Monday, 28 July 1986: Meeting a Distinguished & Entertaining Afrikaner Poet
After a long evening
of beer guzzling with a group of South Korean sailors at a Cape Town dive, I
awoke on Monday morning with a pounding brain which felt about three sizes too
big for my skull. Needless to say, I
accomplished little that day other than doing my laundry and cashing some
traveler’s checks. I did visit the local
tourist bureau and learned that there was no public transportation down to the
tip of the Cape of Good Hope. If I
wanted to see much of the Cape peninsula, my choice would be to rent a car or
take a tour bus. As much as I don’t like
tours, the bus was cheaper. Since my
trip to the Cape Town was a reconnaissance, the tour could provide me with a
quick overview. I could figure out the
most appealing areas of the cape and spend more time at them on a subsequent
trip.
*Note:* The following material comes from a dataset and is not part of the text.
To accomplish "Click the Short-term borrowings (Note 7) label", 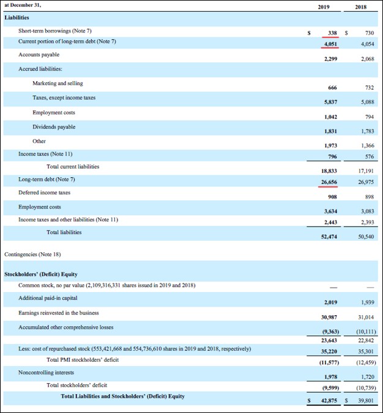I will tap(55, 31).
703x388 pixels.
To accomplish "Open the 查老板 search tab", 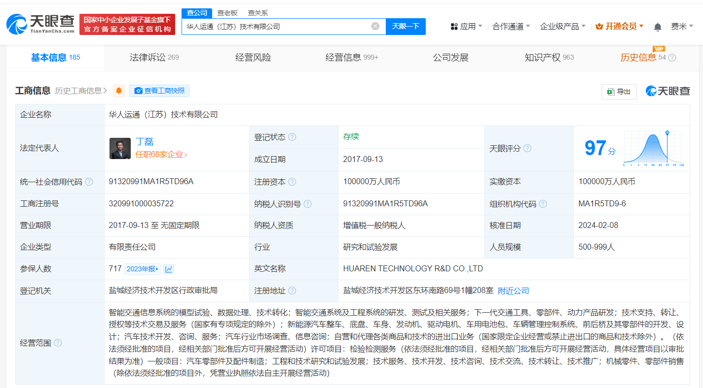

So I planned on doing the tour the
following day.
Cape Town is jam-packed with examples of classic Cape architecture
such as Tuynhuys, which houses the South African State President’s offices.
Around 6:00PM my
hangover had mostly subsided so I decided to phone Barend Toerein, a friend of
Helize, the Afrikaans professor from Durban.
When I had met Helize on a mountain club trip back in April, she told me
I must look up Barend when I got to Cape Town.
Helize described him as a 65-year-old “5-star” person; an Afrikaner who
had lived a number of years in the States.
She also noted that Barend was a writer, poet, and avid mountaineer, so
he seemed like a potentially worthwhile acquaintance.
When I reached Barend, I learned that he was going to the Cape Town Symphony concert that evening and had an extra ticket. Would I like to go along? Since the featured piece would be Tchaikovsky’s Piano Concerto No. 1, it was an offer I couldn’t refuse. Barend turned out to be a charming, eccentric and distinguished-looking older chap with a large nose. He was full of interesting gab. He may have been an aging Afrikaner but he was certainly no Platteland Boer. He wrote literary reviews for an Afrikaans newspaper and had worked in New York for several years as a librarian at the U.N. We seemed to hit it off quite well.
Barend Toerien, a crusty and brain-stimulating South African
poet. Photo source: https://versindaba.co.za/2010/09/16/herman-toerien-barend-j-toerien-n-jaar-later/
The old concert hall was located in the Cape Town City Hall. It was an attractive room though the acoustics left something to be desired. Our seats in the balcony gave a good view of the action on the keyboard. The young South African pianist had nearly been killed in a traffic accident a year earlier. Though he still experienced some difficulty walking, his fingers had suffered no lingering effects from the mishap. He received a standing ovation from the nearly capacity crowd.
After the concert, Barend
and I had coffee and cake at a charming café nearby. He offered to give me a “tour” of Table
Mountain, the awesome 3000-foot high backdrop to the city of Cape Town. He suggested a cable car ride to the top
followed by a hike across the top of the “table”, and a descent on foot back to
the base of the cable station. I was
planning to take a bus tour to Cape Point the following day, so we agreed to
meet early Wednesday morning, the day after.